Above the Tankards' doorway, covered against summer rain or winter wind by rough boards rather than door and frame, hang battered wooden mugs on rusted chains, remnants of an old tavern tradition in the City Without. A prancing goat statue once hung with them, but that has long been gone. The poor folk come to drink, but the Tankards continues to decay a little more each winter; soon enough the roof will fall in, and the drinking will continue elsewhere.

[ Posted by Reason on December 28, 2005 | Permanent Link ]

The Road of Spears

The Road of Spears is a little more than piled ale-casks, wooden slats for shade, open walls and bundled spears for posts. It stands, such as it is, atop the lowest grey stone blocks at the unfinished end of the City Wall closest to the Guard Keep. Those within overlook the coming and going of Guard spears from the Keep and Great Way - and, often as not, spearpriests and their followers from the King's Keep, come from the New Road and through the red iron gate of Three Stones.

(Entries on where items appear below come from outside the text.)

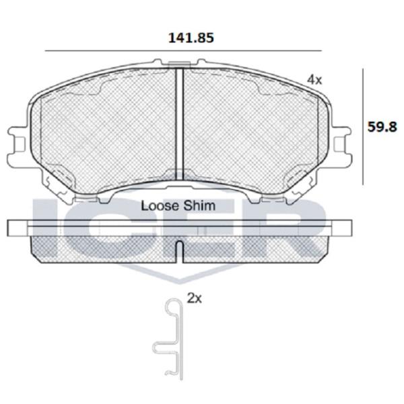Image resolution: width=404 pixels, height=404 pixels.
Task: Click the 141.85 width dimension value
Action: [x=191, y=38]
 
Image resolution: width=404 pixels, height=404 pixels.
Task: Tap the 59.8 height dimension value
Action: [x=382, y=127]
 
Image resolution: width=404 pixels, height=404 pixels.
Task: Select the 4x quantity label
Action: [x=314, y=80]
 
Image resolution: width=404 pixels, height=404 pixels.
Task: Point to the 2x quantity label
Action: [x=195, y=298]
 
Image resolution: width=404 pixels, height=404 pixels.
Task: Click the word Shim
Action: [x=199, y=206]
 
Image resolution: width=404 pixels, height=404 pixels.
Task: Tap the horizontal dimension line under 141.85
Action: [x=183, y=51]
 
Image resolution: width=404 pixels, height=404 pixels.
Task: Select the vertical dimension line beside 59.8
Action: [x=363, y=127]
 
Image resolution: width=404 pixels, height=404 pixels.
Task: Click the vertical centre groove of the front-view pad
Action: [x=179, y=124]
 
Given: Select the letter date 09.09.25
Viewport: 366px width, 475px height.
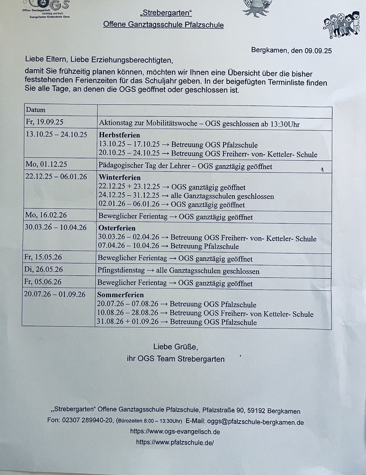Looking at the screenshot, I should click(318, 51).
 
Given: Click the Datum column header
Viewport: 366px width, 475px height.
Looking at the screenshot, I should click(36, 110).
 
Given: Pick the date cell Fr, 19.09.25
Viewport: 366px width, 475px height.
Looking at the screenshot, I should click(44, 122).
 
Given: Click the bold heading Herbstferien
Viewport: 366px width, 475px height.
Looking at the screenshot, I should click(120, 135).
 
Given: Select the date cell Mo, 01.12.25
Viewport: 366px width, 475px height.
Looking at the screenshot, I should click(46, 164).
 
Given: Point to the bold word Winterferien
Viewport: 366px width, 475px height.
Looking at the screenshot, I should click(120, 177).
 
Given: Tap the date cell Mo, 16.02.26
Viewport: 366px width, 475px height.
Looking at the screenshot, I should click(46, 216).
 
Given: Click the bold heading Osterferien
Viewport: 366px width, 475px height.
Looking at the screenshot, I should click(117, 228).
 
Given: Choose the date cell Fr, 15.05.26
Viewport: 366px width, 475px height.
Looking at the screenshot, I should click(44, 257).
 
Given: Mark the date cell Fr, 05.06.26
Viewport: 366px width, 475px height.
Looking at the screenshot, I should click(44, 282).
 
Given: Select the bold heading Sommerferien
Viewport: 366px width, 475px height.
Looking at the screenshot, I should click(121, 295).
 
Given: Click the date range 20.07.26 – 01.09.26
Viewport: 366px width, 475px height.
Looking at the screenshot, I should click(55, 294).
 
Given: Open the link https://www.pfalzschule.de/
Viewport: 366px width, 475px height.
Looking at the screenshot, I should click(175, 442).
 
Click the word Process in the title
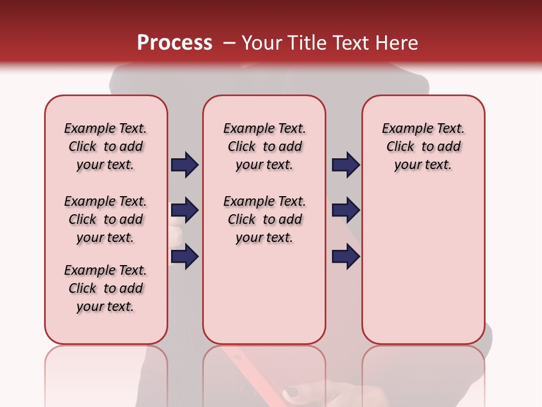(174, 42)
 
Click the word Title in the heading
(307, 42)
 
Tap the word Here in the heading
(397, 42)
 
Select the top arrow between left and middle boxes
(185, 165)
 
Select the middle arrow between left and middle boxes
(185, 211)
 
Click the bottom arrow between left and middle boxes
(185, 256)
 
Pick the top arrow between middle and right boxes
(346, 165)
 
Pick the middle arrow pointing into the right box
(346, 211)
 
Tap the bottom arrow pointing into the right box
(346, 256)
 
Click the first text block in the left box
(106, 146)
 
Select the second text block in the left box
(106, 219)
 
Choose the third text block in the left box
(106, 288)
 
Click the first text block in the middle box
(264, 146)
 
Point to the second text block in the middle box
(264, 219)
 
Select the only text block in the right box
(423, 146)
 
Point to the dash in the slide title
(229, 44)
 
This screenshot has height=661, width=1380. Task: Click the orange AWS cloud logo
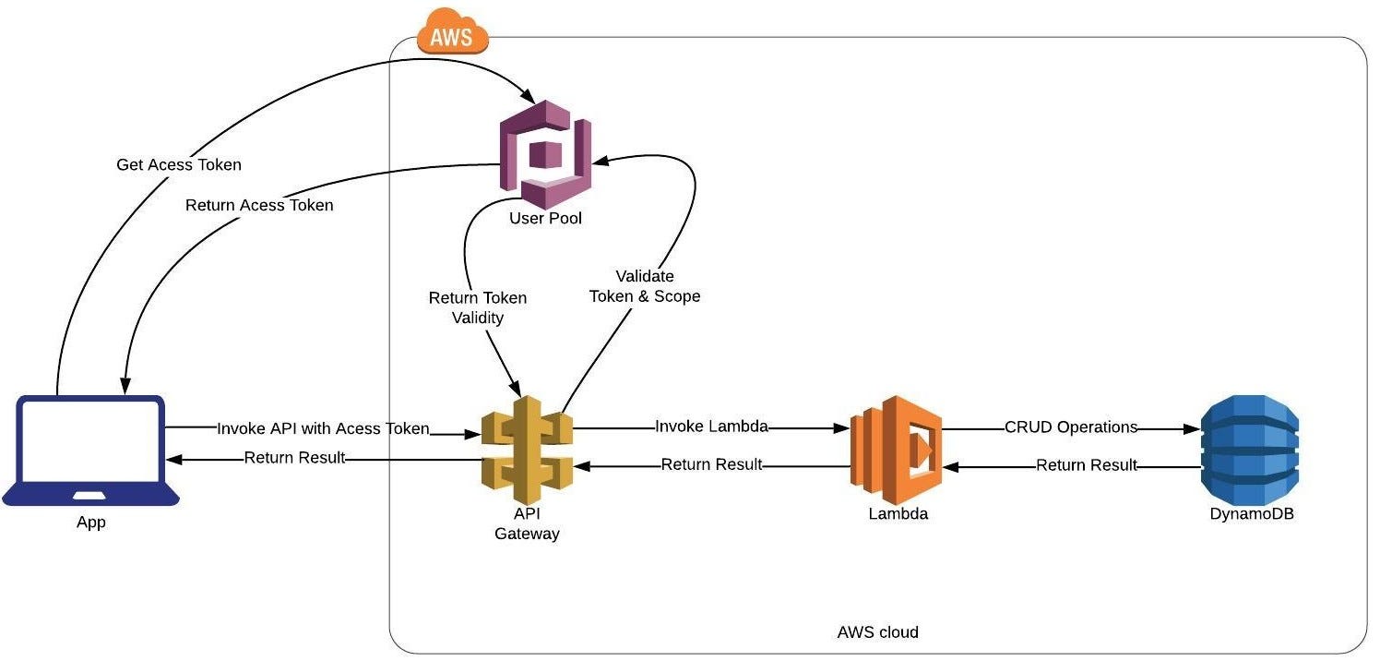pos(452,32)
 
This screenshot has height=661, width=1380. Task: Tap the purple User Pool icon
pos(545,153)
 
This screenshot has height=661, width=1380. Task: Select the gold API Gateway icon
pos(527,451)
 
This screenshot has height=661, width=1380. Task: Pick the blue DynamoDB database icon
pos(1250,448)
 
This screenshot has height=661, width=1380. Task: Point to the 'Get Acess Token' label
pos(179,164)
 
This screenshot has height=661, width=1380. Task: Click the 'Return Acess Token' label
pos(259,205)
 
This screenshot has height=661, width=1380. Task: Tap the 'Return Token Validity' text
pos(478,307)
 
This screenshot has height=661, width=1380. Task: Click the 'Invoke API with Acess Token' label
pos(323,428)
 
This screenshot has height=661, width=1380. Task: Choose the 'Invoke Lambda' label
pos(711,427)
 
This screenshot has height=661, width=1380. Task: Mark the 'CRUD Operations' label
pos(1071,427)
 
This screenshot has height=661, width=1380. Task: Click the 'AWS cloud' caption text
pos(877,632)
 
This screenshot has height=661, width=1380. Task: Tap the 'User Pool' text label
pos(545,219)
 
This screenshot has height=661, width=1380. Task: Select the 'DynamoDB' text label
pos(1252,514)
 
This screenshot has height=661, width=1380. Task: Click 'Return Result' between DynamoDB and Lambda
pos(1087,465)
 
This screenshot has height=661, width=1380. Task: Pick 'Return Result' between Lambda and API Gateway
pos(711,464)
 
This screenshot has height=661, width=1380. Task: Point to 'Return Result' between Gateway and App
pos(294,457)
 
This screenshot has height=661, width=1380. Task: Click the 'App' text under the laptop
pos(90,523)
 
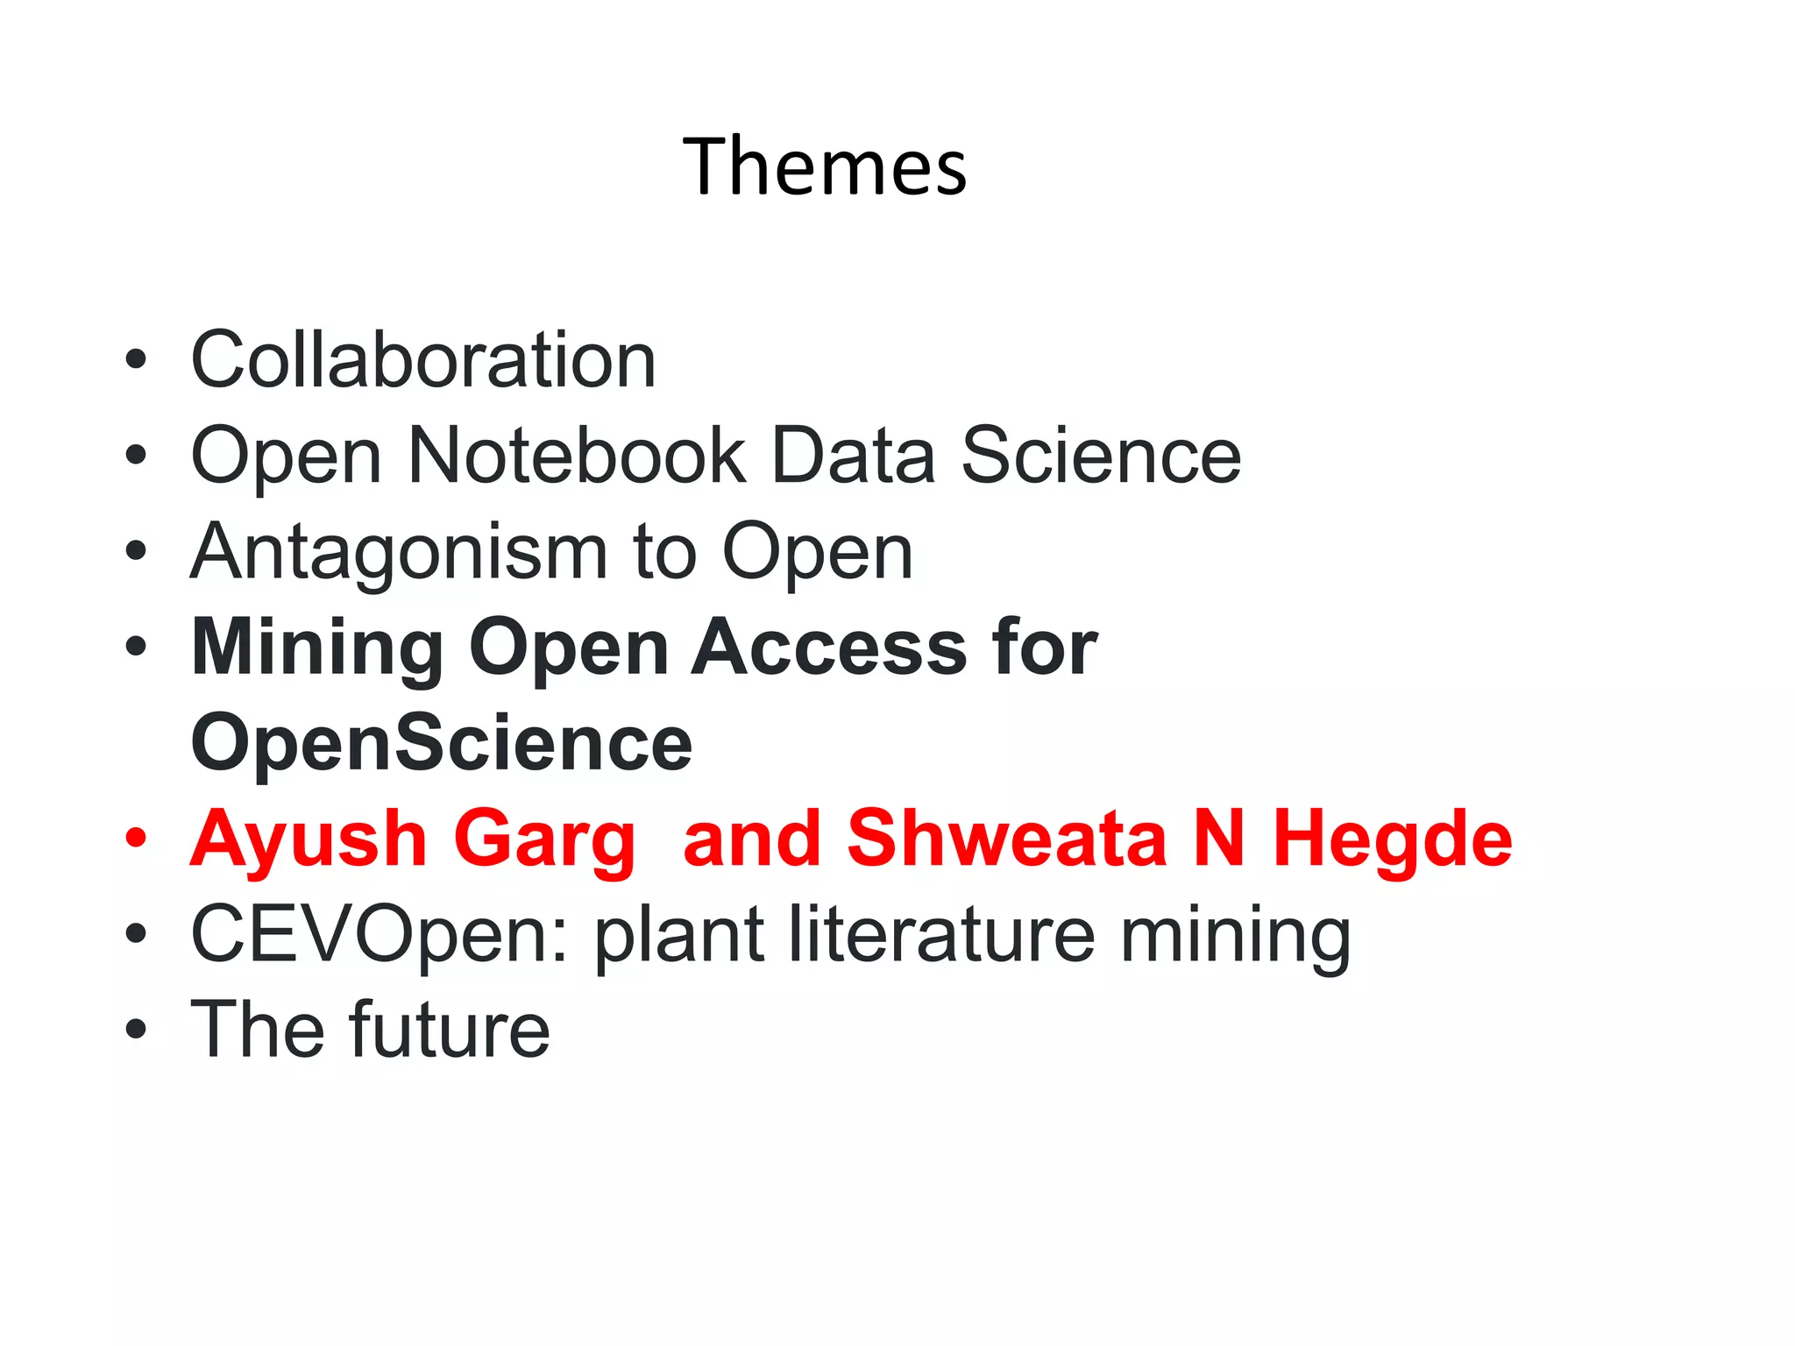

Spearmen, Guard and their friends crowd the Road of Spears from the middle of the day until dusk, for the ale is cheap and plentiful. Casks are rolled along the Great Way from the Grand Market across the City Within by tens, morning and night - commonfolk say it's Lord Dren's coin that pays the traders. There are no steps up to the makeshift Guard tavern, however, and few commonfolk are helped up span-high blocks by the spears above.

The Road of Spears is named for an ancient, half-forgotten song, and a tale older still - a tale of spearmen of the old Ammand, betrayed and beset. A standing spear stood above each of the fallen on the long road between two cities; in the end, only one of the company remained to ensure the tale was told. The song is known to spearpriests, the tale to sages, but commonfolk and honest spears of the Enclave know little of such distant times and places.